Discussion in 'Detoxing From Buprenorphine/Subutex/Suboxone' started by subzero, Sep 29, 2015.

  1. subzero

    subzero Member

    I’m not here to give a day by day or week by week breakdown of my experience jumping off of Suboxone after nearly 11 years on it. I’m male, 58 years old, and quite healthy now. I’m here to say that it wasn’t that bad of an experience, both being on Suboxone and getting off. There’s just too much negative talk here and I thought it might be helpful to offer a more positive story.

    I was predominately addicted to Oxycontin (240mg/day...3 80’s a day) for 12 years before shifting to Suboxone. I was a maintenance user for the most part, but would occasionally dabble in Fentanyl patches, liquid morphine, what have you when I wanted to get high. I became addicted to opiates more than likely because my mother, an Eastern European Jew, would give me Lomotil with rum and warm milk when she thought I needed to be ‘calmed down’. That turned into discovering that if I had a stomach ache I’d be given this combination. I won’t go into all my experiences with drugs. I’ll just say that I loved the opiates, opium in Asia, pharmaceuticals in the states.

==============================

◆ Task item ◆
Extract everything from "subzero Member" down to "more positive story." in the forum post about getting off Suboxone, copying it word for word.

◆ Information shown ◆
==============================

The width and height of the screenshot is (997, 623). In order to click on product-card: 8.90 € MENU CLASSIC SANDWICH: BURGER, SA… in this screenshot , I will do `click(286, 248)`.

==============================

◆ Task output ◆
subzero Member

    I’m not here to give a day by day or week by week breakdown of my experience jumping off of Suboxone after nearly 11 years on it. I’m male, 58 years old, and quite healthy now. I’m here to say that it wasn’t that bad of an experience, both being on Suboxone and getting off. There’s just too much negative talk here and I thought it might be helpful to offer a more positive story.